Of course, from out "here" you cannot test that - you'd have to look at the internal memory structures of the JS interpreter/compiler (today in the days of V8 it's more like a "interpiler" or "compreter" aynway).
In addition though, like all garbage collecting (GC) languages, the memory is not freed immediately but depending on GC strategy used by the particular implementation of Javascript, which also takes current memory usage and demand into account. GC is a costly operation and is delayed, if possible, and/or run when it does not take away CPU resources from the real app.
By the way, slight variation:
(function () {
var a = 1;
//empty function assigned to global namespace,
//in browsers "window" is the global object
window.example_function = function () {};
}());
In THIS example the result is the same as in yours: as long as you view that page the memory for "a" is NEVER released: the function assigned to property example_function of the global object still exists, so all of the environment is was defined in has to be kept! Only after
delete window.example_function
which deletes that property - which in the end is a pointer to the (empty) function expression - from the global object, could variable "a" be released. Also note that "a" is not even used by that function, see Google and search for "lexical scoping", one of the most defining properties of the Javascript language.
And even more fun:
Had I written
//define a variable in global namespace
var example_function;
(function () {
var a = 1;
//empty function assigned to global namespace,
//in browsers "window" is the global object
example_function = function () {};
}());
I could not use "delete" to remove it, in fact I could not ever release it. That's because in the first example example_function becomes a new property of the global object (emphasis), while in this last example it is a variable, and "delete" works with object properties only. (I used "windows.example_function" in the earlier example, but without the "window." it would have been just the same, example_function would have been created as property in the global object.

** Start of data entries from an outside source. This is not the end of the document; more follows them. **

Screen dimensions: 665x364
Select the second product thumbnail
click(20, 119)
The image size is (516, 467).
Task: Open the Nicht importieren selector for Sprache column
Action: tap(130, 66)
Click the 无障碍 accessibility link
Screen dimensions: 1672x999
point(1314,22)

Only the "var" statement creates variables.)
Is it because all variable defined in global context become properties of window object, and since even after the execution file window objects exist so does it properties.

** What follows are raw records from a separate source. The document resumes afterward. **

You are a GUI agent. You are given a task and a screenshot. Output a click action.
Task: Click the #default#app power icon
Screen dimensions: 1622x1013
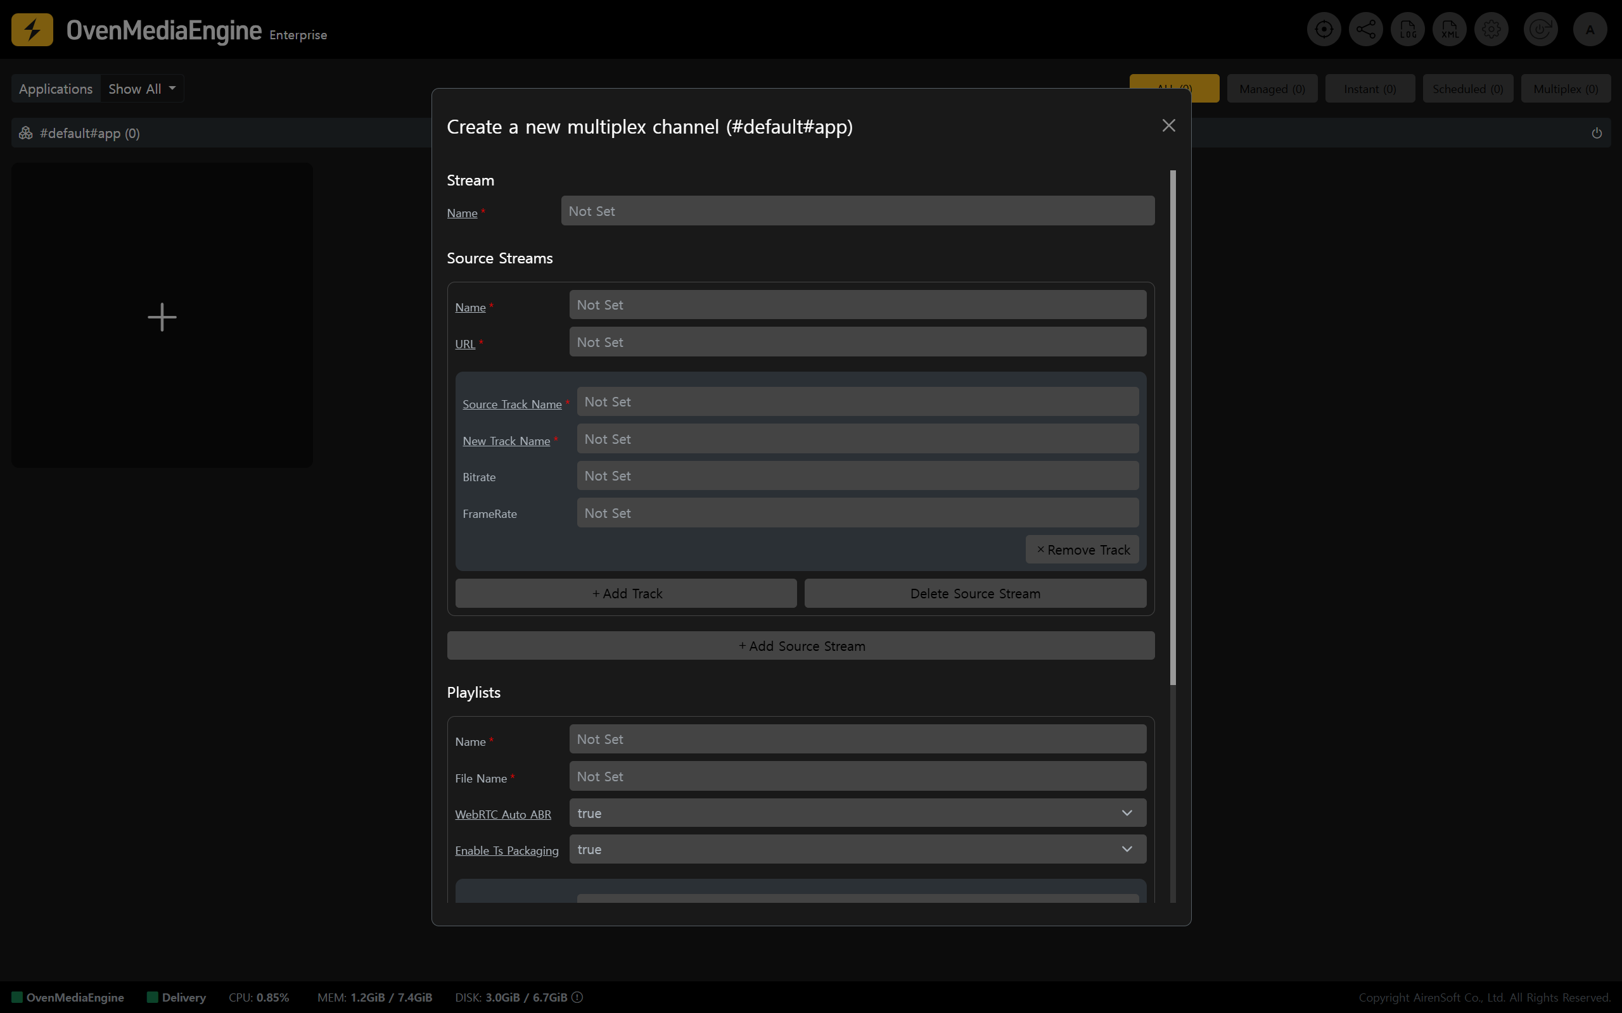tap(1597, 133)
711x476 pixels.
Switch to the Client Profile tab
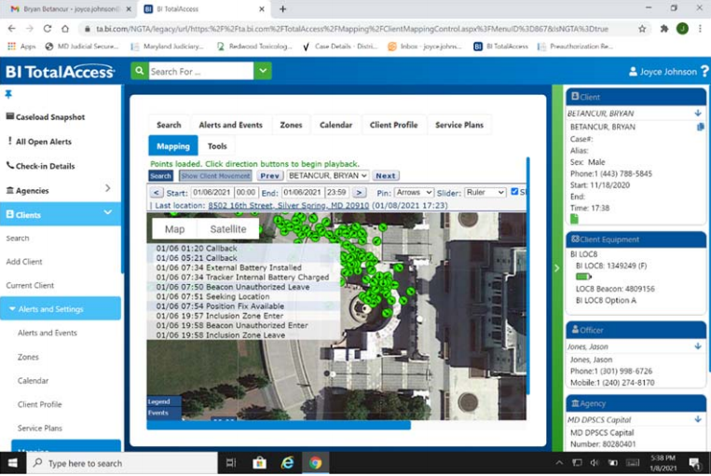393,125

Yes. You would either have to close the window, or explicitly remove a from the window properties.
A side effect of your script is that there's a property name "a" defined in the global object ( window ), so there is actually still a global reference to a.
(function()
{
var a = 12;
alert(a);
})();
If we wrap the declaration of a in self-executing function like here, a will be inaccessible after the function has exited.
Yes, although you can mitigate this behavior by declaring and acting on your variables within the scope of a function:
( function myfunc(a){
var b = 100;
alert(a); // 200
alert(b); // 100
}(200));
alert(a); // undefined
alert(b); // undefined
Referencing a variable does not mean using it in some manner. As long as there is at least one reference to the variable which can still be accessed, it has to be kept in memory.

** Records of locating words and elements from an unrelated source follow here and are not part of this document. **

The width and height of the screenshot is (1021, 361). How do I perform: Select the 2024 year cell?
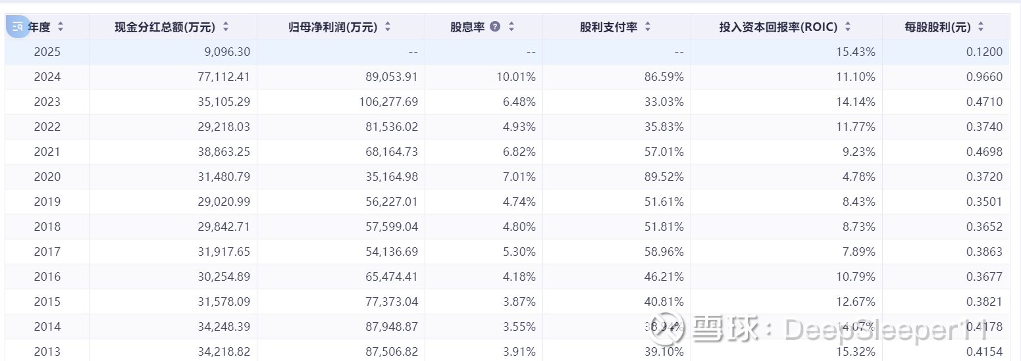pos(47,77)
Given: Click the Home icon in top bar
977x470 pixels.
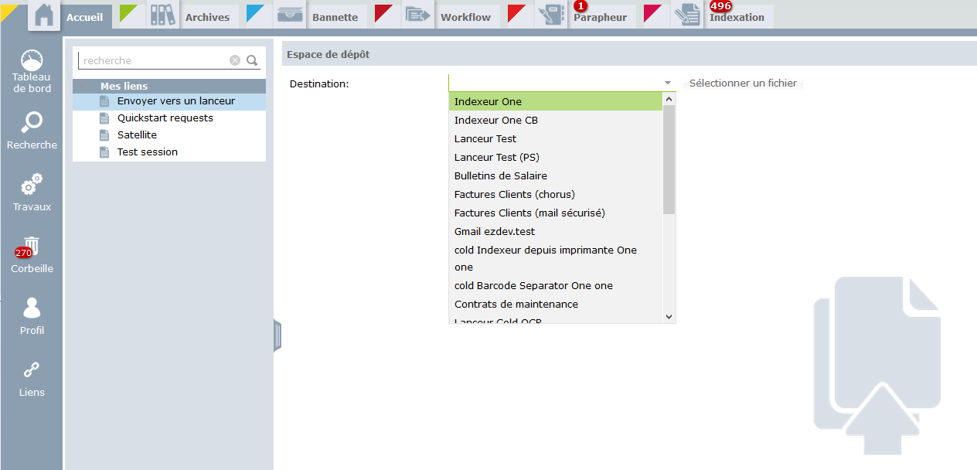Looking at the screenshot, I should point(44,15).
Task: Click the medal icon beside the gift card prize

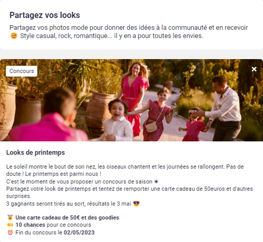Action: pos(10,217)
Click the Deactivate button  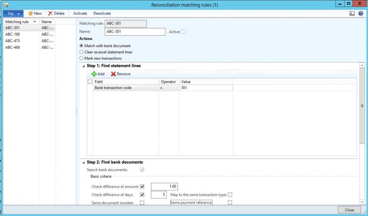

Looking at your example, the following line has no effect on whether the variable gets cleared or not. Even if a wasn't being used anywhere, it would still have been kept intact.
//refenence to that variable
alert(a[0]);
Although an object may be created inside a function, its lifetime may extend beyond the function itself. The only thing to remember is whether there are still any valid references to the object in question. Consider this example,
(function() {
var a = ["Hello"];
var copy = a;
a = null;
setTimeout(function() {
// a: null, copy: ["Hello"]
console.log("a: %o, copy: %o", a, copy);
}, 2000);
})();
The variable a is created inside an anonymous function, and another variable copy is referencing it. a is set to null right after, but we still have 1 reference to it from copy. Then we create a timeout which makes another reference to the same variable. Now even though this anonymous function will go out of scope after it executes the setTimeout, we still left 1 reference to it in the timeout function. So this copy variable will still be intact when the timeout function is run.